Meandering Through the Marshes
12 October 2007 | Cacaway Island, MD
We have had a delightful few days. It feels so very good to slooooow down - waaaay down. There has been a rhythm to our journey just as there is in any journey. Weather, events, and our level of energy or fatigue have guided us. Sometimes we feel the urge to press onward in our eastward/southward movement. Sometimes we stay in a particular place for an event; sometimes we stay to enjoy the company of friends and family. Sometimes we want to explore an area in a little more depth than "just passing through" allows us to do; sometimes "getting there" is the driving force.
We pushed down the New Jersey coast and up Delaware Bay because we wanted to attend the Annapolis Boat Show last weekend. Having done that, we are now in a position to slow down until the end of the month while we explore the Chesapeake Bay. Strathspey and Madcap are setting our own itineraries for this period so there is no need to consult on destinations or timing. Each crew gets to do exactly as it wants - when it wants. And so, Jim and I have been meandering!
We left Baltimore on Monday and made our way back down the Patapsco River to an anchorage in Swan's Creek near Rock Hall - on the eastern shore of the Bay. I started dinner as soon as we arrived, and a couple of hours later we feasted on roast turkey (yes - from my own little oven on board), apple-cranberry stuffing, peas, carrots and coleslaw with a chilled chardonnay. After allowing that to settle a bit, we dropped into the silky water for a swim, and followed up with carrot cake and a sip of Niagara Ice Wine. T'was a memorable Thanksgiving indeed.
Tuesday was hot again - in the high 20's (it may even have hit 30) and although we had planned to explore Rock Hall - the local town - it was all we could do to walk as far as the Waterman's Museum. That was closed up so we asked for the key at the neighbouring store and spent a pleasant time examining the memorabilia there. Then it was a hot and dusty walk back to the dinghy and a speedy run to Madcap where we jumped immediately into the water again.
This swimming has been an unexpected treat. We had never dreamed it would be warm enough, and the water temperatures have been the highest we've seen all trip - high 20's. We keep hearing about sea nettles, also known as stinging nettles. I thought they must be plants, but it turns out they are jellyfish (Jim knew that all along). When we eventually saw some in the Chester River, they were smallish white ones with trailing stingers. The books say the water is fresh enough as we travel up these rivers that they are not a problem, and we have found that to be true.
We saw the most elaborate and plentiful duckblinds - good sized ones with thatched sides and roofs - in Swan's Creek. We're happy that they don't appear to be in use right now since we have been able to spot several from almost every anchorage we've been in, and we don't relish being caught in any crossfire.
On Wednesday, we raised anchor and traveled on to the Chester River. We had read about an anchorage just off Cacaway Island and so we navigated our way up the river, into Langford Creek, through the marsh-lined channel to the anchorage.
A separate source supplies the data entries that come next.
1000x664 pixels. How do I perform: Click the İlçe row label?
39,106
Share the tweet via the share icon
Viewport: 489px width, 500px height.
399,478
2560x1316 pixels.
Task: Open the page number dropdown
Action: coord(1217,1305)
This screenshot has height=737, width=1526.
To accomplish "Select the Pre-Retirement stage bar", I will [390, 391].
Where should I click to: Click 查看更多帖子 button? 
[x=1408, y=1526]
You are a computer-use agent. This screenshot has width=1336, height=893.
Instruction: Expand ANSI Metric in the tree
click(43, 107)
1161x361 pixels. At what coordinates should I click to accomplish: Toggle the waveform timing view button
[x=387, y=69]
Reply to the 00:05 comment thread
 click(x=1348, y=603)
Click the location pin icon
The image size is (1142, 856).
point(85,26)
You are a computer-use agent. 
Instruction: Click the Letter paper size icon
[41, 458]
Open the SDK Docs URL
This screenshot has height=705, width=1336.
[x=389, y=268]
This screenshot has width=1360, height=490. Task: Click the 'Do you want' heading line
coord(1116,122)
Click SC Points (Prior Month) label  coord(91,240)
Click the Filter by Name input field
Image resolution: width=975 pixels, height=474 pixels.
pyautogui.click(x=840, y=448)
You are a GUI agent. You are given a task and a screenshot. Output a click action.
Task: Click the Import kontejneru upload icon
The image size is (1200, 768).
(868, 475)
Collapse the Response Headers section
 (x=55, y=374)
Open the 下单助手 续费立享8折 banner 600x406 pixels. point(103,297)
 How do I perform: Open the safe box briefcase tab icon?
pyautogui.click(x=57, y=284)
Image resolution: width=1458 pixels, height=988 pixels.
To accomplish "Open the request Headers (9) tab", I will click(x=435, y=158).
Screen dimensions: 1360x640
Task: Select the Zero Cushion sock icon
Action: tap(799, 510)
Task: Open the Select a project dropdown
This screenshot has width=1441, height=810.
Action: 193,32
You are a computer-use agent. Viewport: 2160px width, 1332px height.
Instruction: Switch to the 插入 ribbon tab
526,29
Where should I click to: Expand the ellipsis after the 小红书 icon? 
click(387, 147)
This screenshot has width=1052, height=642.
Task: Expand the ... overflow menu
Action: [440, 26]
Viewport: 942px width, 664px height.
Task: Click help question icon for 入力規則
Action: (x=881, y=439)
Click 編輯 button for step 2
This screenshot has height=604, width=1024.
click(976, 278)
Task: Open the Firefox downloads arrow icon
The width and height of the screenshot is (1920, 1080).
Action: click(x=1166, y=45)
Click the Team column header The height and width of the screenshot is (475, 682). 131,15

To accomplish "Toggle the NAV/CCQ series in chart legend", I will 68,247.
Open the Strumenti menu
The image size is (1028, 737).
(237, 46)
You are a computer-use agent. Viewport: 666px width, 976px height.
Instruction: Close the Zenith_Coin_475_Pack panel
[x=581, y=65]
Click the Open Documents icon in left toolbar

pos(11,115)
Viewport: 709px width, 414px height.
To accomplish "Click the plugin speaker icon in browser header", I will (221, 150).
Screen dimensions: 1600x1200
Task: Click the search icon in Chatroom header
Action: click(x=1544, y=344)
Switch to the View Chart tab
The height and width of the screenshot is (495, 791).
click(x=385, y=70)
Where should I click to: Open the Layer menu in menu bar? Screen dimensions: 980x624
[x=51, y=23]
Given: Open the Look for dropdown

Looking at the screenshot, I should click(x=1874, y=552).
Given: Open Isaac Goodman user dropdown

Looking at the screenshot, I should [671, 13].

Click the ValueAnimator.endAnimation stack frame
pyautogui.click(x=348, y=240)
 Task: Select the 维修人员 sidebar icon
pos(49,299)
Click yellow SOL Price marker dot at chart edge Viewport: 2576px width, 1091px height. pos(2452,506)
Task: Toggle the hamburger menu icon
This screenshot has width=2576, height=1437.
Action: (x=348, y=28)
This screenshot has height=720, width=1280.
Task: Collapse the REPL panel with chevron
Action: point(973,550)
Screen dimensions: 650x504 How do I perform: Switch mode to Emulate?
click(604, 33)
I have just finished reading James Michener's Chesapeake in which he talks a great deal about the marshes and it is interesting to be moving among them. Much of that novel is set in the Choptank River, which we will explore next week, but I think we are certainly getting a taste of it now. These rivers twist this way and that, and the shoreline is almost always lined with rushes.
Cacaway Island is small - no landing allowed - and is home to a variety of birds. We saw a magnificent bald eagle soar in for a landing. He perched high above us for quite some time and I was desperately wishing for a "zoomier" lens on my camera! What strong birds they are - huge claws, thick necks, and so distinctive with their white head and tail feathers. At the other end of the island, a couple of turkey vultures were putting on a show. One was perched atop a dead head and the other came soaring in to land higher up on the same branch. They appeared to be engaging in some kind of interaction - do adults feed each other like cardinals do? One flew off again while the other stayed with wings outstretched, tail up, head down and appeared to be eating. I wish I had been able to get a better look but it was just too far away. Today, a turkey vulture came in to a branch closer to us, and sat for the longest time with his back to us and his (her?) wings spread wide out. The wing span had to be close to a metre. I don't know if they need to spread their wings out to dry like cormorants do or not. I'd be very happy to hear from any birders out there about turkey vulture habits. A couple of elegant blue herons appeared as well - one standing so still along the shoreline while another landed high in a tree and pulled his long neck in as if to take a nap. This morning we saw a great mass of Canada Geese fly overhead.
What a treat it is to be up close and personal with nature in the Chesapeake. Later today we head for Chestertown to do some connecting with people.